As parents and other caregivers of young people, it is vital to be aware of the many signs and symptoms of teen depression (according to HelpGuide: Parent’s Guide to Teen Depression):
Irritability, anger, or hostility
Sadness or hopelessness
Tearfulness or frequent crying
Withdrawal from friends and family
Loss of interest in activities
Poor school performance
Changes in eating and sleeping habits
Restlessness and agitation
Feelings of worthlessness and guilt
Lack of enthusiasm and motivation
Fatigue or lack of energy
Unexplained aches and pains
Thoughts of death or suicide
Depression in Teens vs. Adults
When considering the red flags for depression, it is important to know that they may look very different in young people versus adults.
Irritability, anger, or hostility: The predominant mood in a depressed teen is oftentimes irritability, as opposed to sadness. It is common for a depressed youth to be grumpy, hostile, easily frustrated, or prone to angry outbursts.
Unexplained aches and pains: When a physical exam turns up zero answers to your child’s chronic headaches, stomachaches and such, the cause may be due to depression.
Extreme sensitivity to criticism: It is common for young people who are depressed to experience feelings of worthlessness, which makes them even more vulnerable to criticism, rejection, and failure than their teenage peers.
Withdrawing from some, but not all people: Depressed teens typically maintain at least some friendships, while depressed adults tend to isolate themselves.
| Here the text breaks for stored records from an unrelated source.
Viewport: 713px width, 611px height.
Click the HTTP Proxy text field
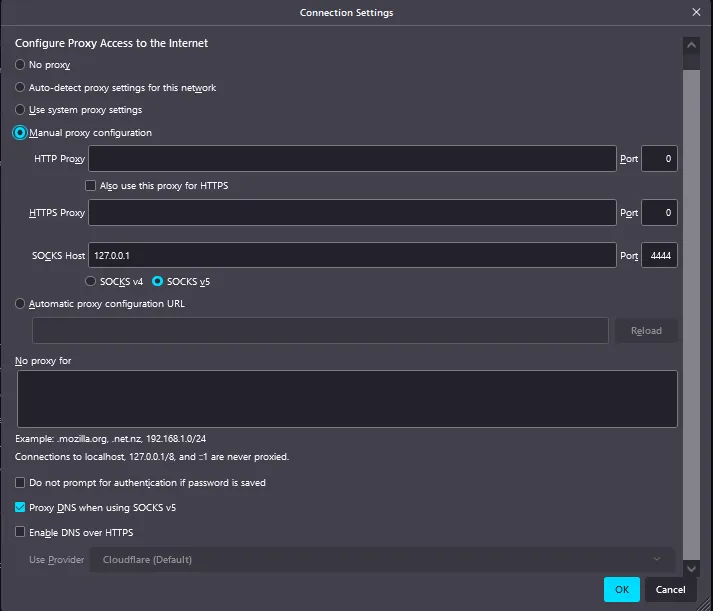352,159
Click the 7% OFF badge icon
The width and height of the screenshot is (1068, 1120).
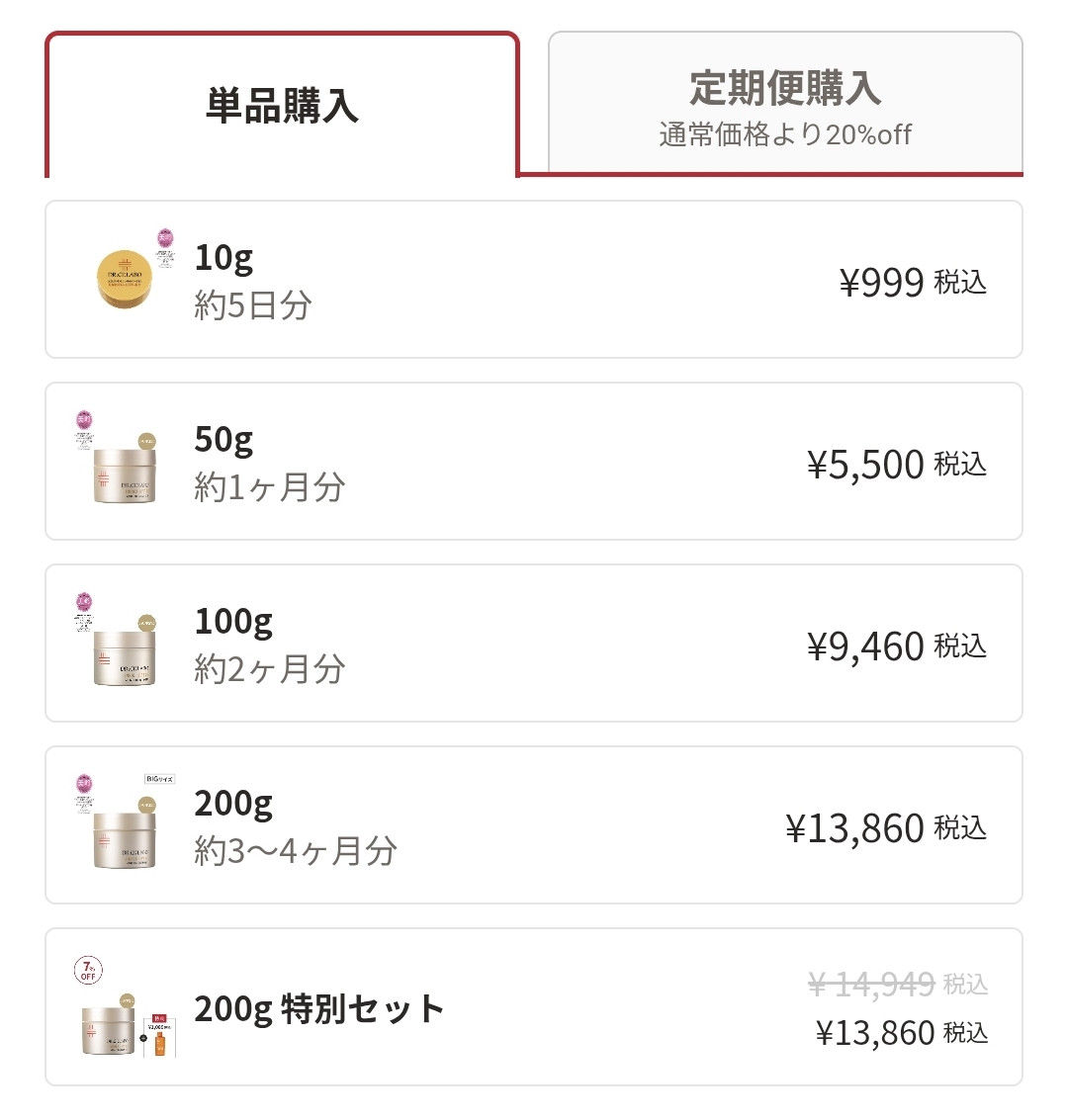tap(88, 970)
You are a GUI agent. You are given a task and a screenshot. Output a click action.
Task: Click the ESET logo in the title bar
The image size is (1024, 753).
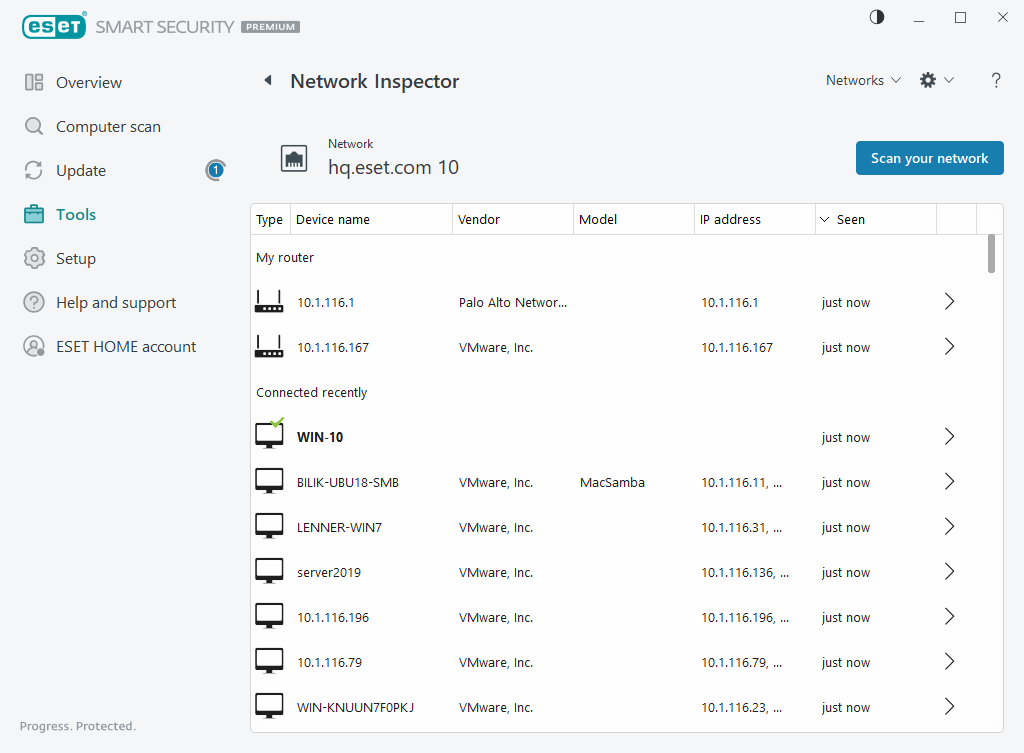54,26
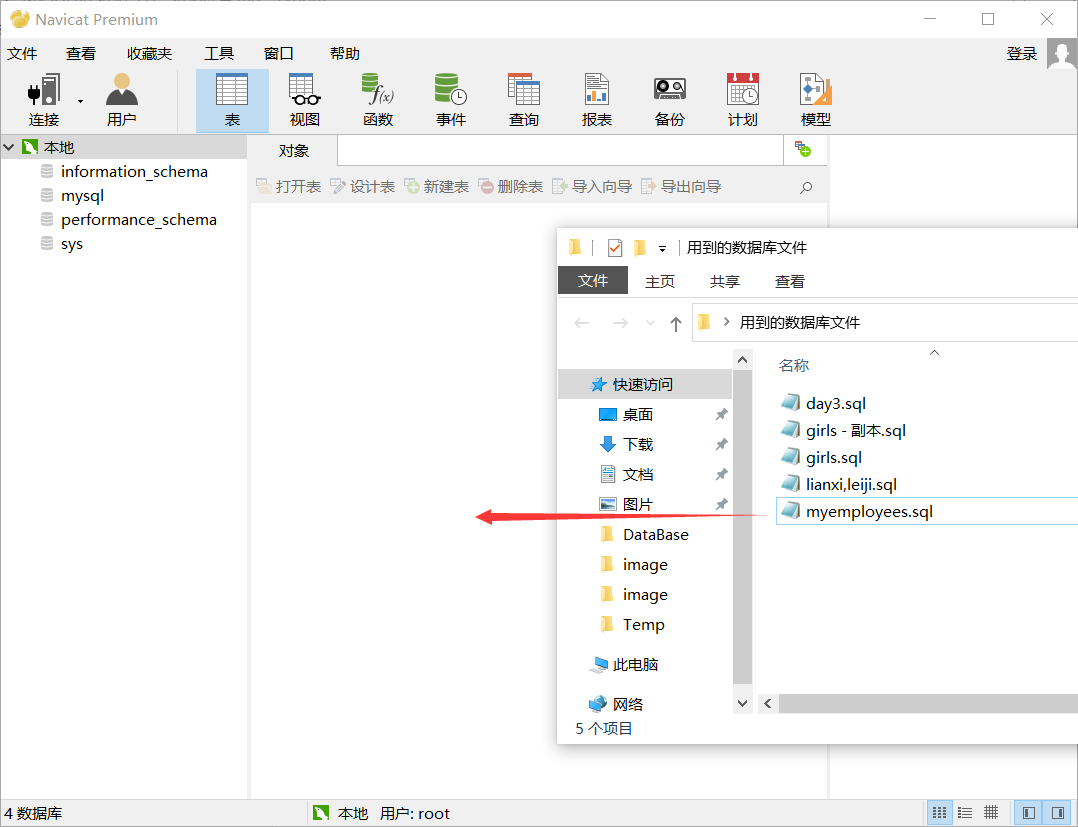Open the 工具 menu in Navicat

(219, 54)
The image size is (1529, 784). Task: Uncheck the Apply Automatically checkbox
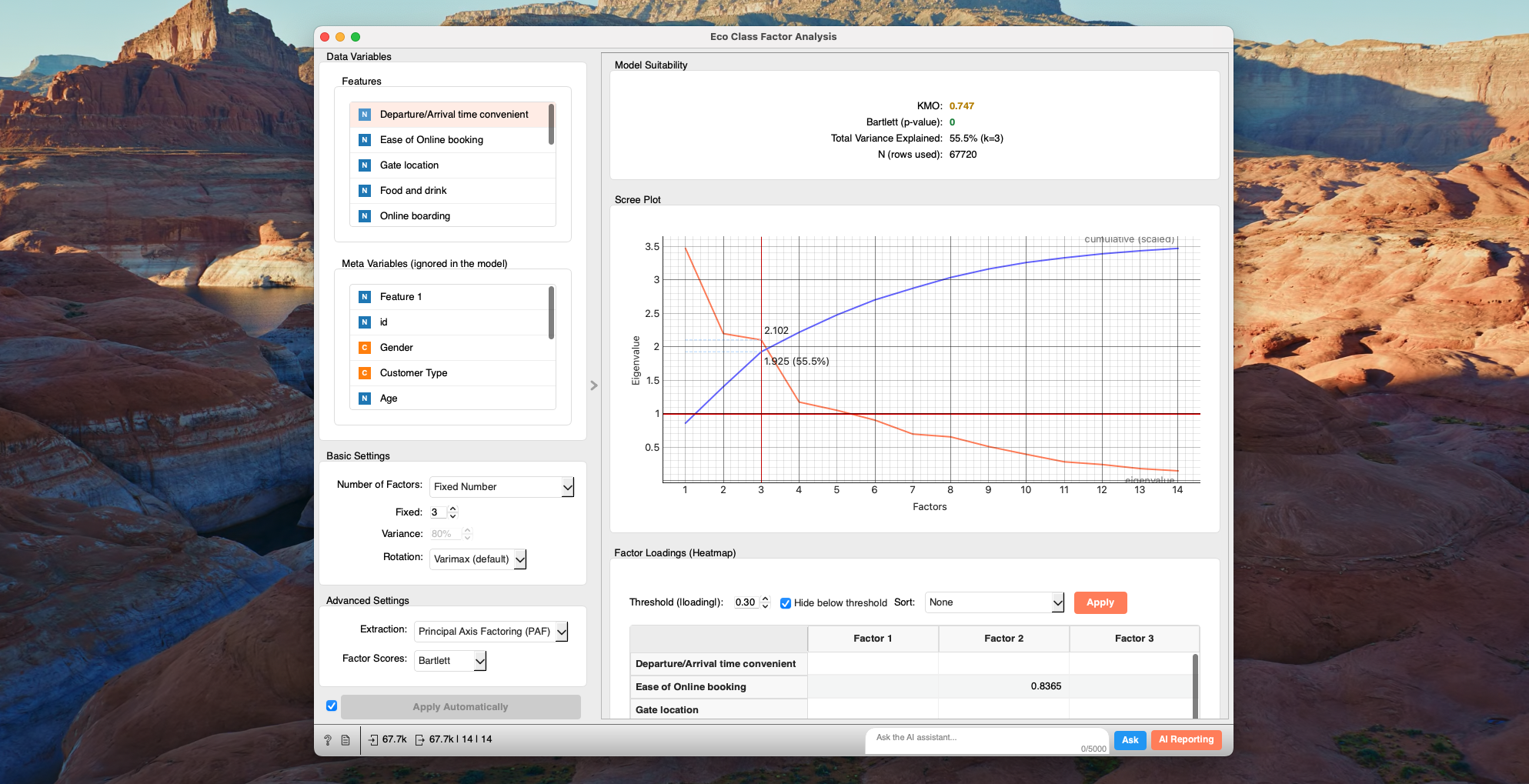pyautogui.click(x=332, y=706)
Depressed youth, however, are known to socialize less, pull away from their parents, and start hanging out with a new crowd.
Is it depression or teenage “growing pains”?
If you’re unsure if your teen is depressed or just “being a teenager,” consider how long the symptoms have been going on, how severe they are, and how different your teen is acting from their usual self. Hormones and stress can explain the occasional bout of teenage angst—but not continuous and unrelenting unhappiness, lethargy, or irritability.
Suicide Warning Signs in Depressed Teens
Seriously depressed teens, especially those who also abuse alcohol or drugs, often think about, speak of, or make attempts at suicide—and an alarming and increasing number are successful. So it’s vital that you take any suicidal thoughts or behaviors very seriously. They’re a cry for help from your teen.
Suicide Warning Signs to Watch For:
Talking or joking about committing suicide
Saying things like, “I’d be better off dead,” “I wish I could disappear forever,” or “There’s no way out”
Speaking positively about death or romanticizing dying (“If I died, people might love me more”)
Writing stories and poems about death, dying, or suicide
Engaging in reckless behavior or having a lot of accidents resulting in injury
Giving away prized possessions
Saying goodbye to friends and family as if for the last time
Seeking out weapons, pills, or other ways to kill themselves
If you’re thinking about suicide, are worried about a friend or loved one, or would like emotional support, the Lifeline network is available 24/7 across the United States.